◆ REQUIRED ACTION
Below this line is the material. Write out only its lines from the one containing "Image resolution: width=1080" through the one containing "Dislike the 顺风顺水 comment via broken heart", both kept, exactly.

◆ DATA TO USE
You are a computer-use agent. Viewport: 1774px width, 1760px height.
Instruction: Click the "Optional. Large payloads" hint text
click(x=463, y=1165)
==
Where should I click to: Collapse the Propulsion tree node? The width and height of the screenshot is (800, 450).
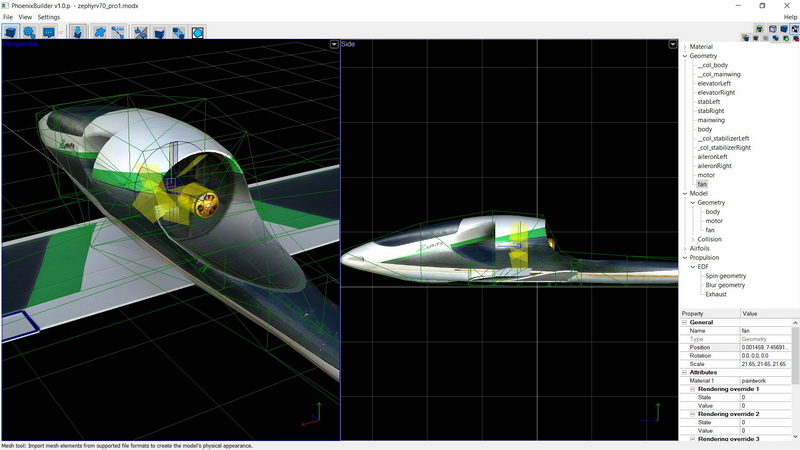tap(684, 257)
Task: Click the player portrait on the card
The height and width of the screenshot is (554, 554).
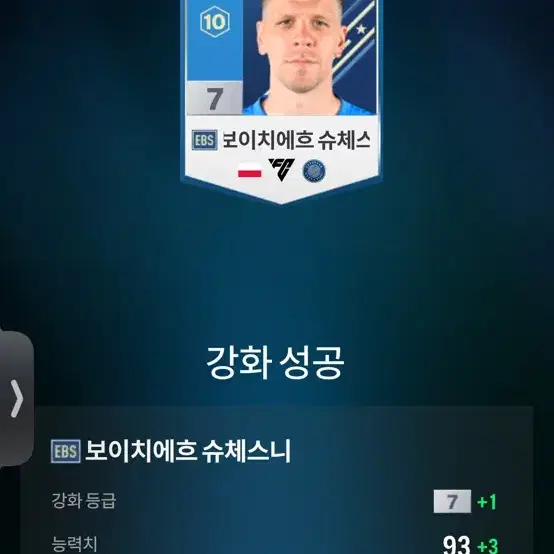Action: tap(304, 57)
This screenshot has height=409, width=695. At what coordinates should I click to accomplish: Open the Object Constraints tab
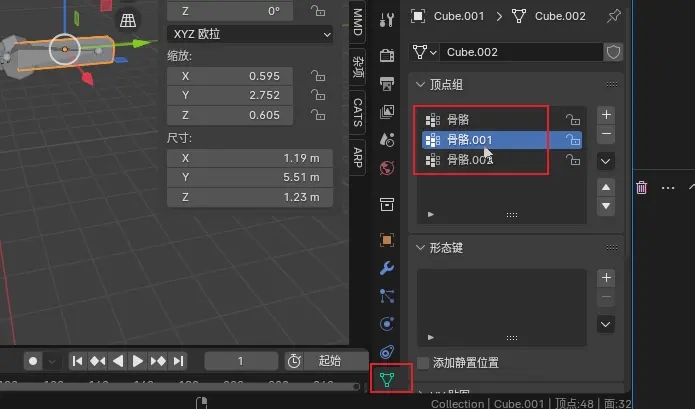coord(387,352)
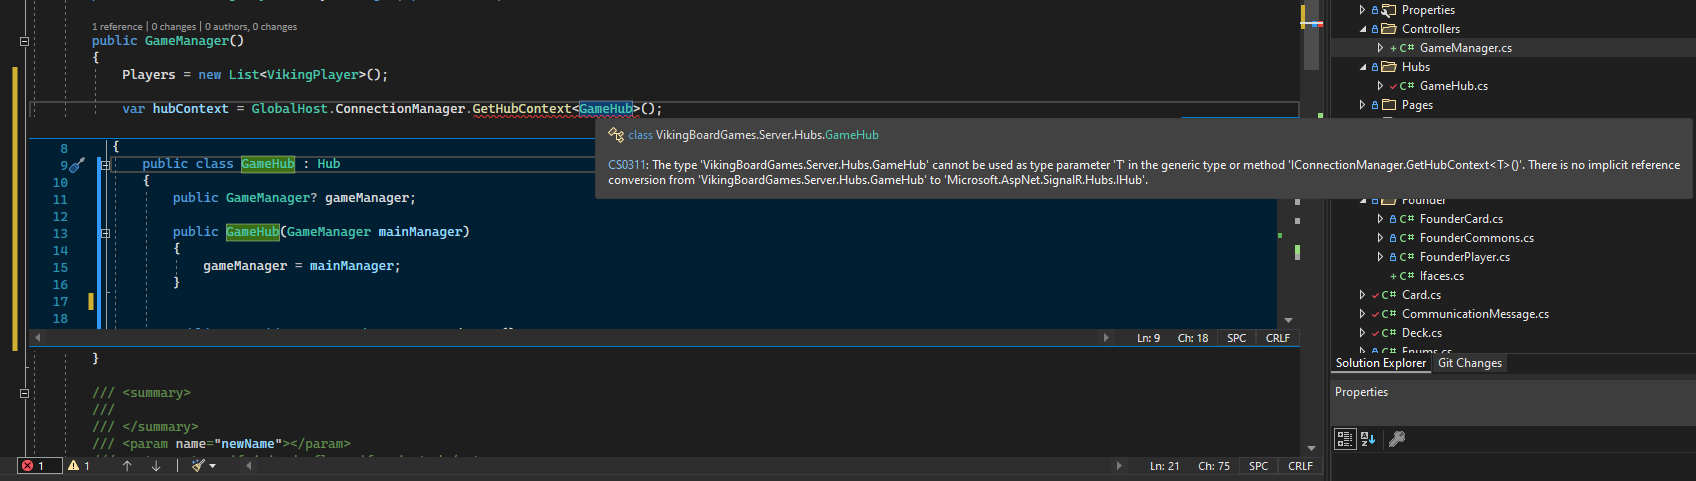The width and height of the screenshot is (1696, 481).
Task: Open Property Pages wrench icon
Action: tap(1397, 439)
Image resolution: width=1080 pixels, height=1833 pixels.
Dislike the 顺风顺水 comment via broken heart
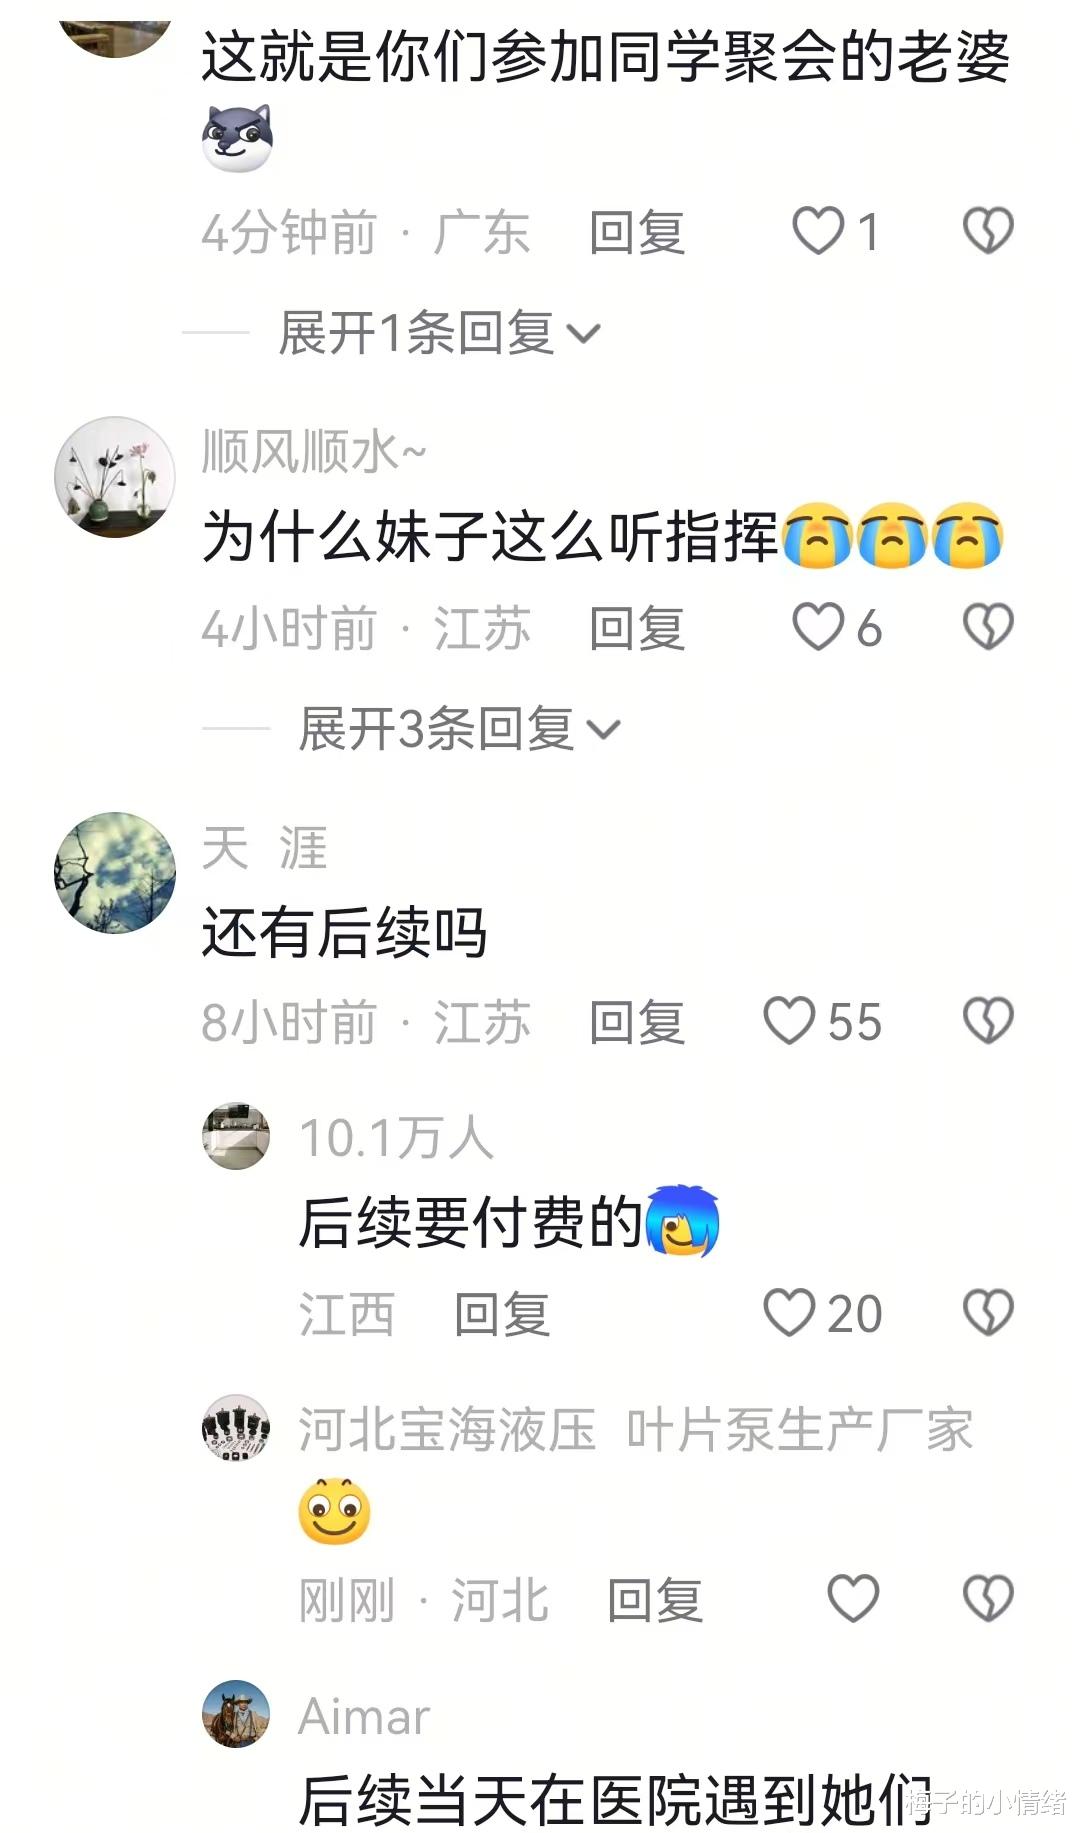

◆ EXERCISE RESULT
Image resolution: width=1080 pixels, height=1833 pixels.
Dislike the 顺风顺水 comment via broken heart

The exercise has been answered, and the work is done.